In this setup, n represents the total number of iterations, while n1, n2, and n3 denote the iteration counts that partition the training process into distinct training stages, specifically set at n1 = 10,000, n2 = 15,000, and n3 = 20,000. The balance weights were set to δ = 0.1, β = 0.001 and γ = 0.01. The loss function ${\mathrm{L}}_{\mathrm{MSSSIM\_L}1}$ combines multiscale structure similarity loss (MS-SSIM)²⁴ and L1 norm losses, L_Percep refers to perceptual loss derived from a pretrained VGG network²⁵, L_Adv indicates the adversarial loss from a GAN framework²⁶, and L_Freq measures frequency loss in Fourier space; further details on the SFSRM method can be found in its description. The learning rates of the generator model were set to 3 × 10⁻⁴, 1 × 10⁻⁴ and 5 × 10⁻⁵ for each phase of training. The learning rate of the discriminator was set to 1 × 10⁻⁵. The training of the SFSRM took approximately 20 hours with a bath size of 1.

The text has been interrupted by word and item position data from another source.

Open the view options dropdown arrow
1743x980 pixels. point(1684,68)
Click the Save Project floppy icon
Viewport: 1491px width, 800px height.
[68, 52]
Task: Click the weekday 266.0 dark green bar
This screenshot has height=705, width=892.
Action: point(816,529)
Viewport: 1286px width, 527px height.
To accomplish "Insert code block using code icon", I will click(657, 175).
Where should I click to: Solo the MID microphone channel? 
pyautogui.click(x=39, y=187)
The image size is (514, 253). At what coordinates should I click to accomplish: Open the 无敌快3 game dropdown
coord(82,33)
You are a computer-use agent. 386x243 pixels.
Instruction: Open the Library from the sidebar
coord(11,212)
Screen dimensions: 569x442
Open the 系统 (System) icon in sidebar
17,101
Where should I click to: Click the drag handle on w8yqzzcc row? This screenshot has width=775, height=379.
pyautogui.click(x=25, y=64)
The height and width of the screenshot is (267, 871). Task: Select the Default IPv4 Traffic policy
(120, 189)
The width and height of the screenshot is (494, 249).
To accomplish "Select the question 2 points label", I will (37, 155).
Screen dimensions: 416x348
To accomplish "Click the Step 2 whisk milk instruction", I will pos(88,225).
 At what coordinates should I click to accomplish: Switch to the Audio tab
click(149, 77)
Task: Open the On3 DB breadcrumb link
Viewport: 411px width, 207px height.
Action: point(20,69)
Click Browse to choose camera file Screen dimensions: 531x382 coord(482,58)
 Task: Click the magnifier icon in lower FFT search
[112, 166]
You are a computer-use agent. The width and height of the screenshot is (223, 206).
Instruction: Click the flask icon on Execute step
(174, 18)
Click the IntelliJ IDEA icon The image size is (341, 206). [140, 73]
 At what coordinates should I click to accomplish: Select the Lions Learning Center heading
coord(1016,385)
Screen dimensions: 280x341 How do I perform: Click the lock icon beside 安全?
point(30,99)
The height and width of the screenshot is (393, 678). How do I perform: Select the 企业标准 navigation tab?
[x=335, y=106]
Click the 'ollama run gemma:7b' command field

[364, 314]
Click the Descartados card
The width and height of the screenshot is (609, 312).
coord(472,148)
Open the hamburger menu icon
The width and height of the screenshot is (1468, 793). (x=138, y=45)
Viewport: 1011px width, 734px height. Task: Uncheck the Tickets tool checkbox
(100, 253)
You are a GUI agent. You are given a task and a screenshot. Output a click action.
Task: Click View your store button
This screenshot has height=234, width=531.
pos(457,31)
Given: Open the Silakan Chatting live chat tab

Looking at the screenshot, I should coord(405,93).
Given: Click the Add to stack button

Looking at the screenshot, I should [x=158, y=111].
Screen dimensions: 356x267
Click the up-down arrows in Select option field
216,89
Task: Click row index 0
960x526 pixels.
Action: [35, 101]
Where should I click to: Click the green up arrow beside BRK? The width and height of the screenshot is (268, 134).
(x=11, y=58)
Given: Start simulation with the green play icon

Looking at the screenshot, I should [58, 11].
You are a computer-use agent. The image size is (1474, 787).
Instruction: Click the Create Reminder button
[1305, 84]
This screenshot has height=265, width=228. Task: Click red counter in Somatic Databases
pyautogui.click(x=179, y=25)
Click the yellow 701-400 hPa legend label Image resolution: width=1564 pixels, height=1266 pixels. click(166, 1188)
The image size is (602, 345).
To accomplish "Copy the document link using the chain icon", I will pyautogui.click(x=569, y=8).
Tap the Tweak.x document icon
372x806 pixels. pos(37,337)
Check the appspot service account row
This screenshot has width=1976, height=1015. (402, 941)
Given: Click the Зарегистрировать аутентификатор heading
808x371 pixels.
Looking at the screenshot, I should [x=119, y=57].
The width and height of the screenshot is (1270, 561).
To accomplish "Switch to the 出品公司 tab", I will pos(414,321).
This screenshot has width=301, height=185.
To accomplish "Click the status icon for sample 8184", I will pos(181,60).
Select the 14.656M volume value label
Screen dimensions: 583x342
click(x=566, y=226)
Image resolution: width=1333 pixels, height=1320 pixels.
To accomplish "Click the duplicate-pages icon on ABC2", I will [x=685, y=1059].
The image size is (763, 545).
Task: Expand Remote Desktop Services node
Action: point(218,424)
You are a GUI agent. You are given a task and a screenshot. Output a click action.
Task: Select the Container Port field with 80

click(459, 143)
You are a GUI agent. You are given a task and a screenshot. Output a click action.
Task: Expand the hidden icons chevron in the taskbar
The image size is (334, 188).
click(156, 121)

After training of models, live cell image stacks of OMM and ER membrane were used as the input of models to predict HR images. As shown in Fig. 6, reshaping of OMM and ER membrane can be observed in predicted HR images, which can hardly be distinguished in the LR images.

Usage Notes

Train data and test data for deep learning can be generated from raw data of DL-SMLM by segmentation and augmentation, just like common processes in deep learning. Customized reconstructions and post processing methods can be applied according to users’ purposes. We suggest magnification of no more than 13 according to localization precision. DL-SMLM can also be used for resolution analysis, localization precision analysis, or for other potential applications.

Author contributions

W.J., T.X. and L.G. designed the experiments. X.Z. developed the imaging system. X.Z. and T.Y. performed data analysis. X.Z. and T.P. conducted sample preparation and imaging. X.Z., T.Y. and T.P. wrote the manuscript, which was modified by all of the other authors.

Code availability

All the code or software for generation or processing of the dataset has been detailed in the Methods section. ‘Picasso’ for DNA-PAINT data processing is available via GitHub at https://github.com/jungmannlab/picasso. For additional information, please contact the authors.

Competing interests

The authors declare no competing interests.